The DSU ARL would be a state-owned facility, but those who work there would not be state employees, Griffiths said. A separate non-profit organization will be formed and serve as a contractor with those in need of cybersecurity research – everyone from government contractors to private companies. Entities could potentially rent space and employ people within the lab or directly contract with the nonprofit organization to provide these services.
Think Google, Microsoft, Amazon. These types of businesses are all potential users or customers of a facility like this.
“They’re very interested in the specialized facility that we have because they work in those areas as well, and there aren’t many such facilities,” Griffiths said.
The initial estimate calls for 400 to 500 jobs associated with the center, bringing in salaries of more than $100,000, but that’s likely a minimum, said Miles Beacom, a DSU graduate and namesake of the college that will train graduates.
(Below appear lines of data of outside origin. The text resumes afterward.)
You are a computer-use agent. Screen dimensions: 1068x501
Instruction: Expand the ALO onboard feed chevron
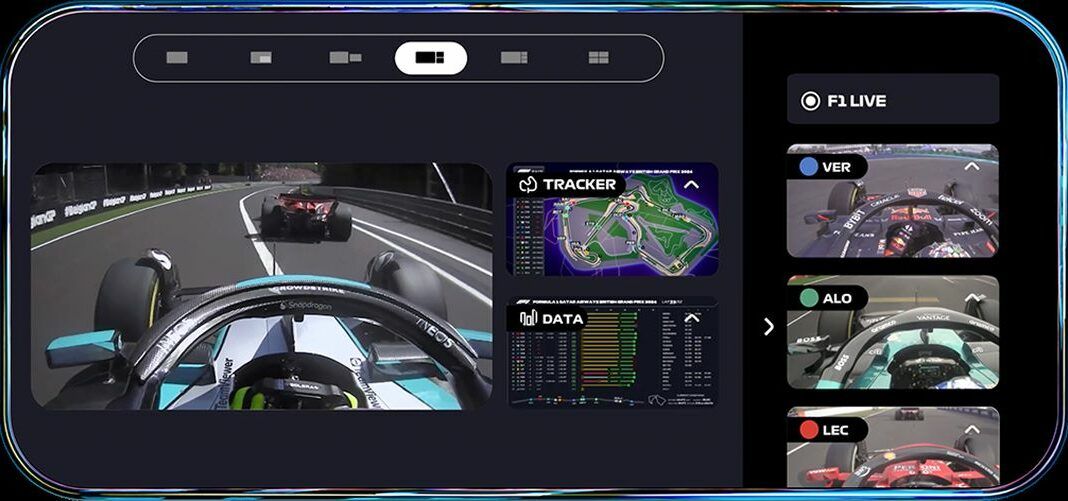[x=972, y=298]
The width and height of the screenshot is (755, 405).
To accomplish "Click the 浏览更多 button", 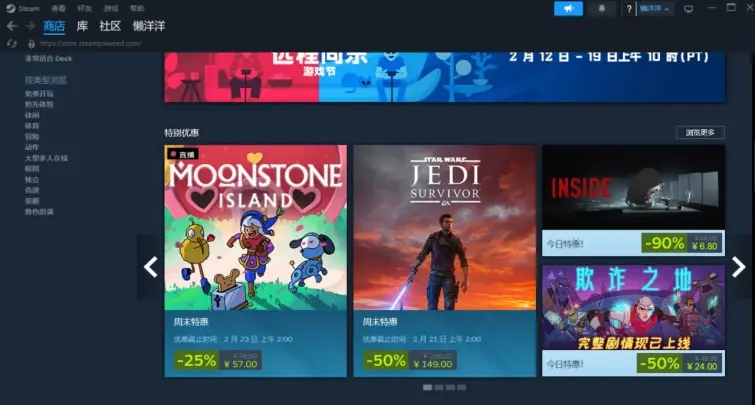I will coord(700,132).
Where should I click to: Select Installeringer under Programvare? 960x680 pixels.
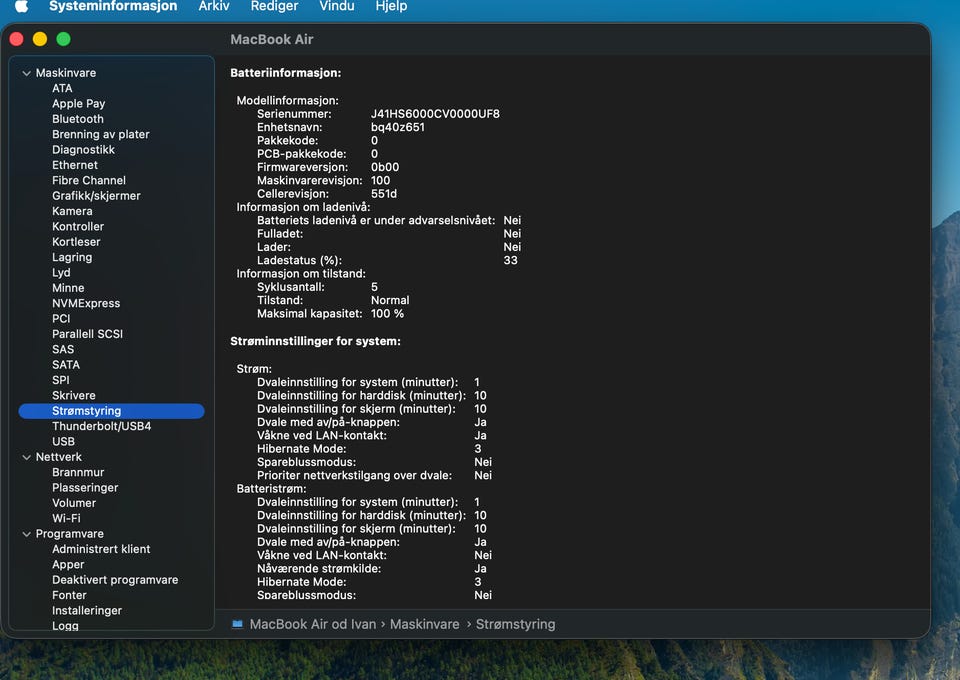[x=87, y=610]
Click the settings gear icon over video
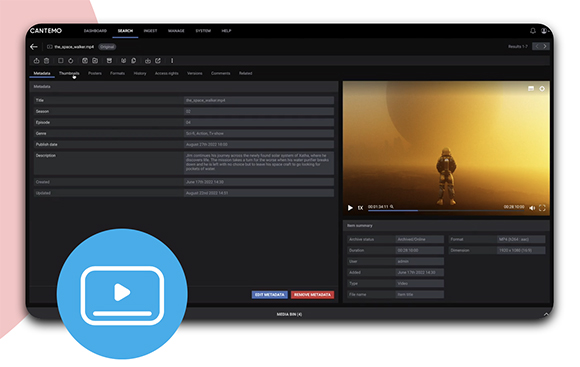580x367 pixels. tap(542, 89)
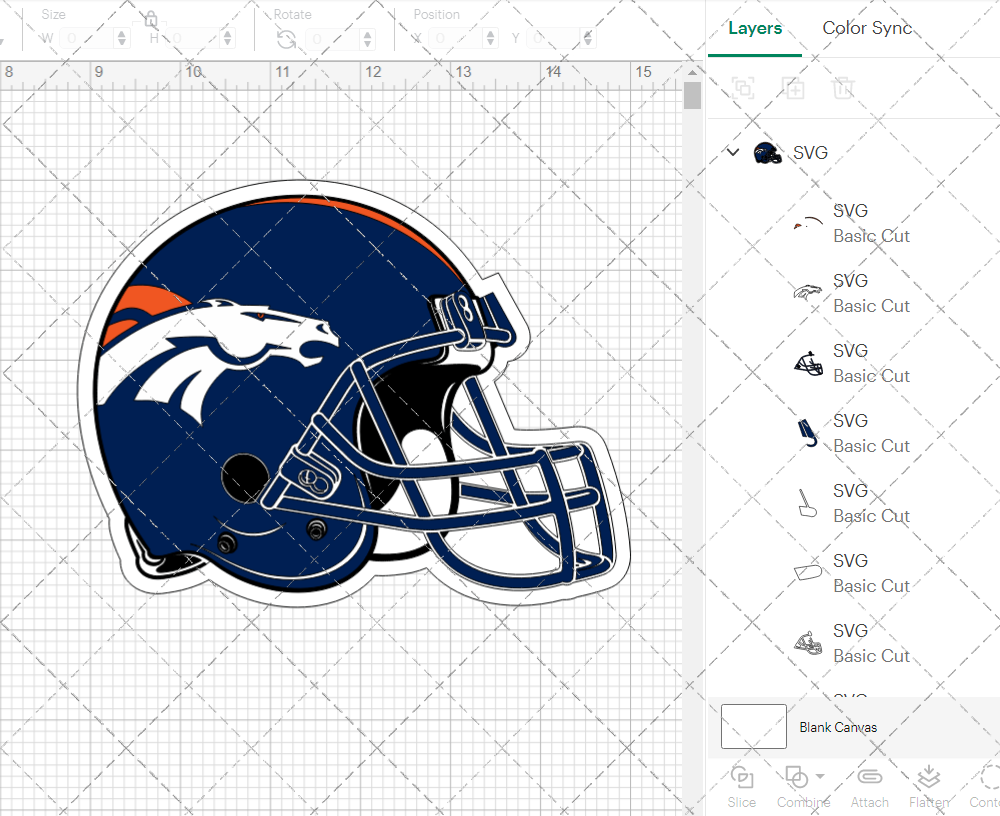Open the Combine dropdown menu
The image size is (1000, 816).
tap(821, 776)
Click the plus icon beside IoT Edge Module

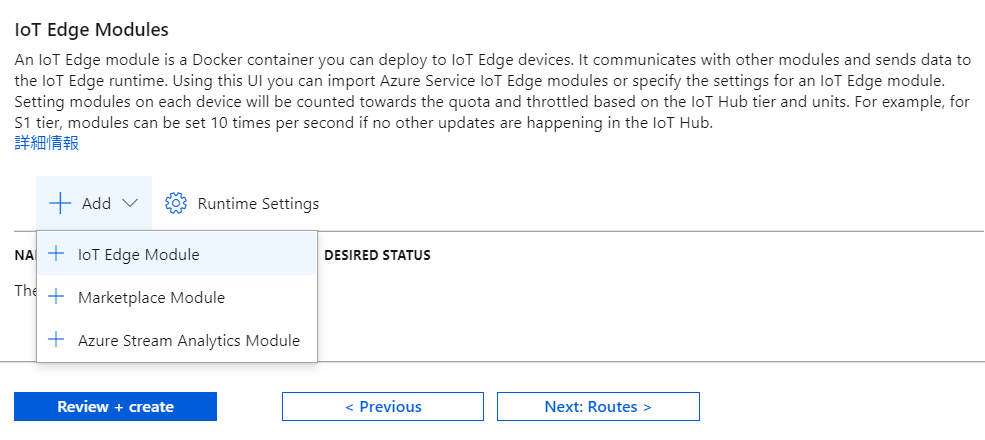56,254
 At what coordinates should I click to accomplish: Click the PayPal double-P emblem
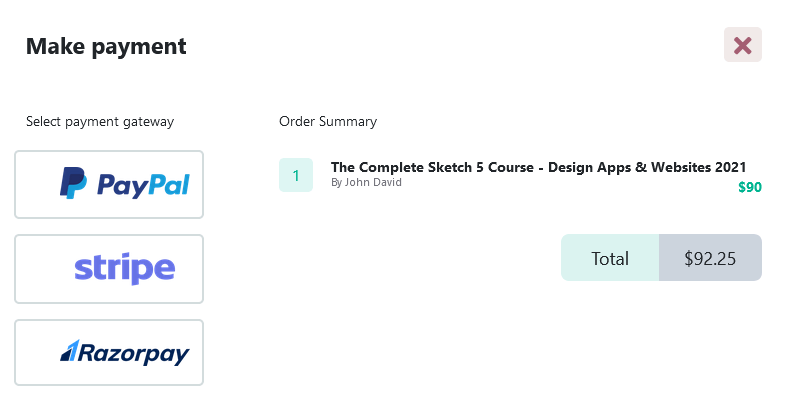pyautogui.click(x=73, y=183)
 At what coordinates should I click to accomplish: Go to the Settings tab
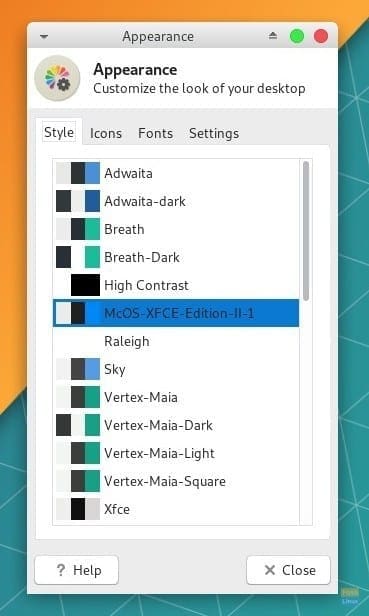coord(214,134)
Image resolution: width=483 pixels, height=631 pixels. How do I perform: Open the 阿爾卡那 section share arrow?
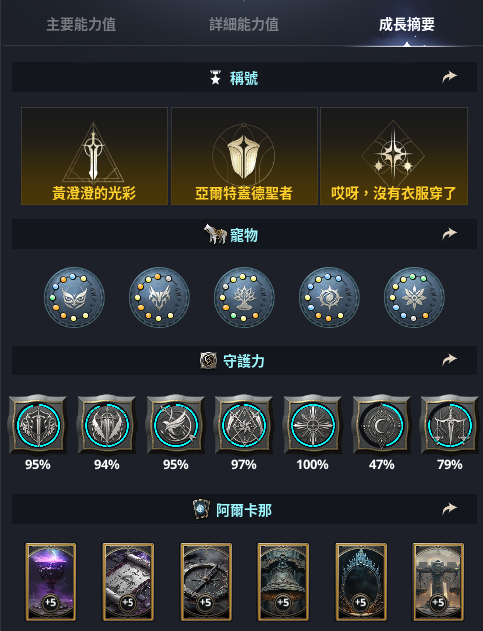coord(449,509)
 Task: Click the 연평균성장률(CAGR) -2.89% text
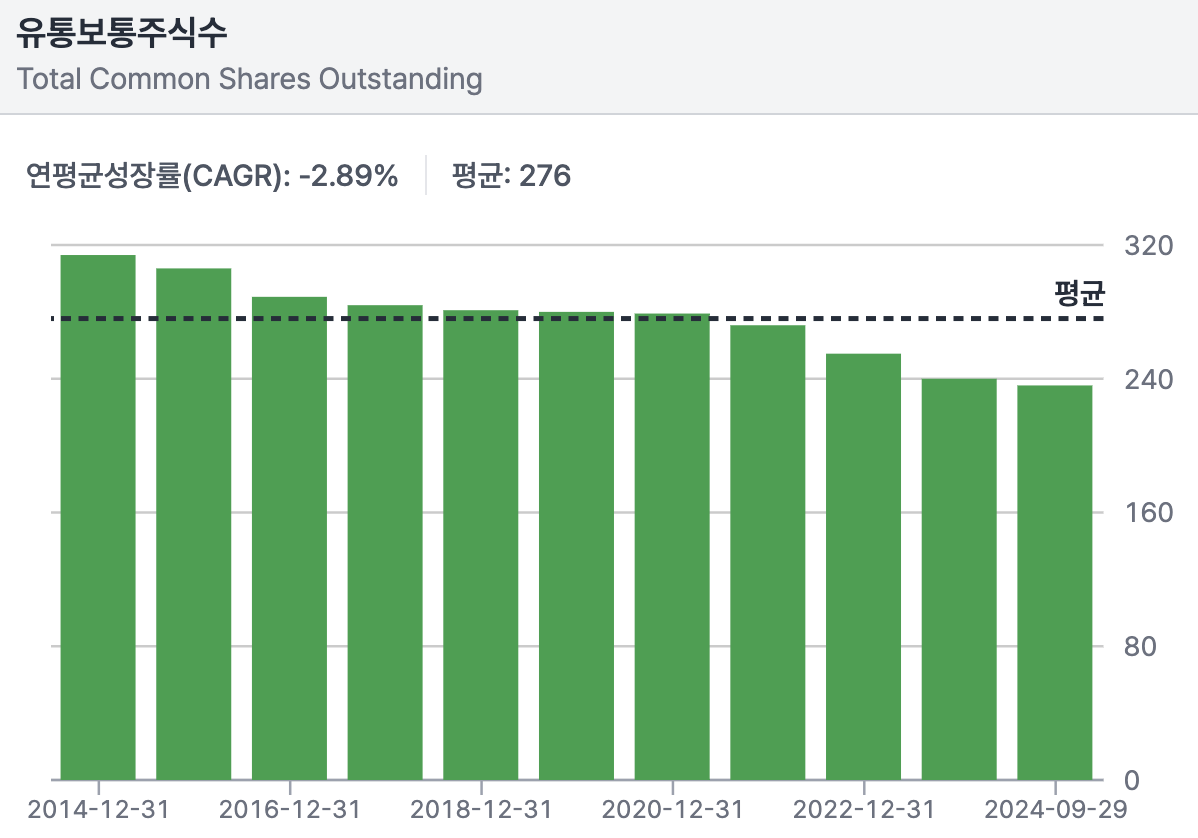[x=212, y=177]
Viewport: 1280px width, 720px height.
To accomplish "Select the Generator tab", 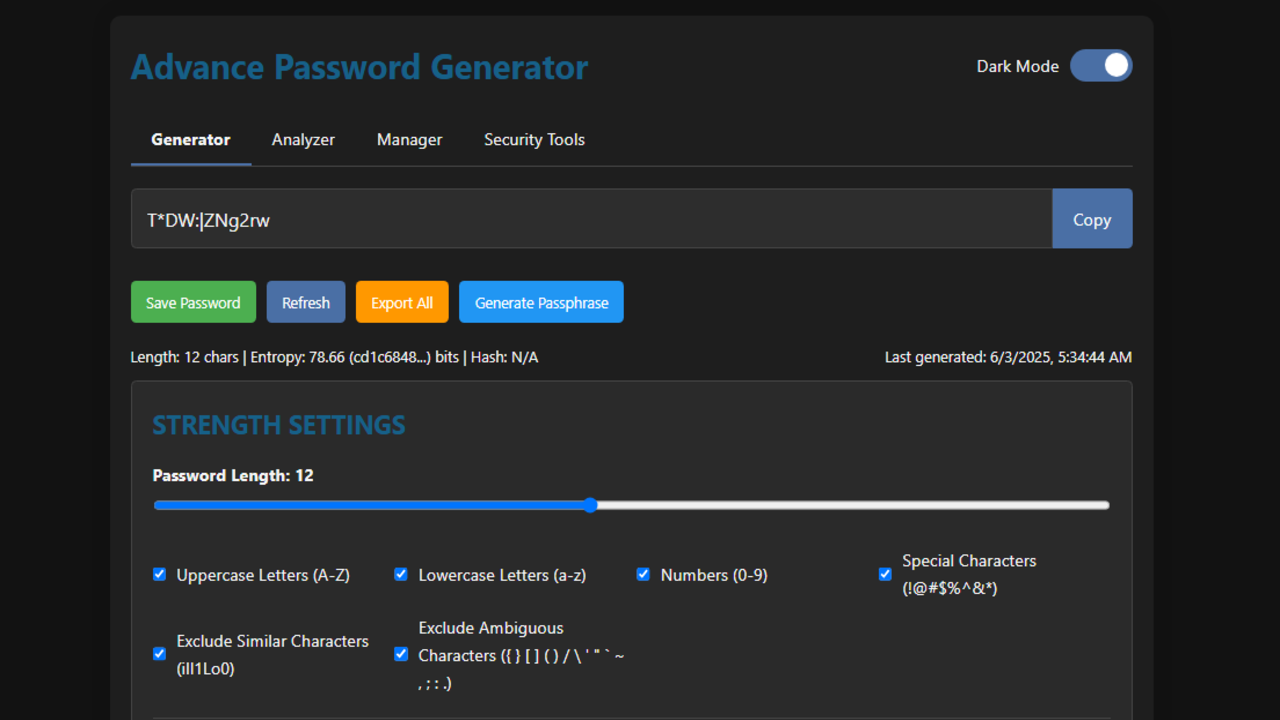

“This is just an amazing opportunity for South Dakota,” he said. “We keep these superstars as graduates here in Sioux Falls, where in the past they had to move to DC where the jobs were.”
Denny Sanford was brought in to support the benefits of keeping cyber experts in the state, said Beacom, CEO of Premier Bankcard, which Sanford founded and owns.
“These will also bring in other jobs, and people will be competing for those people,” Beacom said. “I could see expansion in the future and businesses moving to South Dakota. These will be incredibly competitive jobs.
Griffiths’ connections run deep in this area, he added.
“These jobs will really be from the seeds she sowed,” he said. “When you look at the partnerships between contractors working for the government in DC, and there will be business relationships all tied together within this lab.”
Potential partners are in constant contact, Griffiths said.
“Every day we have people visiting us,” she said. “The demand is significant. Last week, the number of unfilled cyber jobs in the United States was 402,000. The total number of jobs is accelerating growth.
The city government is offering to support the project with a $10 million contribution largely dedicated to site infrastructure, Mayor Paul TenHaken said.
“Five hundred $100,000 jobs at scale is just an incredible addition to the economy,” he said. “I’m so excited to finally lift the curtain on this thing. It just took the right people to make it all come together.
The city’s commitment will include some programmatic support and does not include additional road extensions that will likely be needed as the center and surrounding areas develop, he said. This will depend on the approval of the city council.
“We’re in a position right now where we can aggressively fund this early on,” TenHaken said, pointing to the city’s strong sales tax collection last year and subsequent fund balance.
“The hope is that it will really start to grow and serve as a cyber incubator. The people who will work in the cyber incubator park will not work there forever. They will launch cyber startups that will stay in our community We plan this so that there is a campus there and not just a singular building.
There’s enough land for up to three of those buildings, Griffiths said.
“If we have the workforce available and we have the lifestyle that people want, and you have Sioux Falls, which is a great place for young professionals and a great place to raise families, I think just that it has a lot to offer,” she said. noted. “It’s part of an even bigger package…and I just think the opportunity is huge.”
Work on the building’s site is expected to begin this spring, subject to legislature and city council approvals, meaning the building would be ready in fall 2025.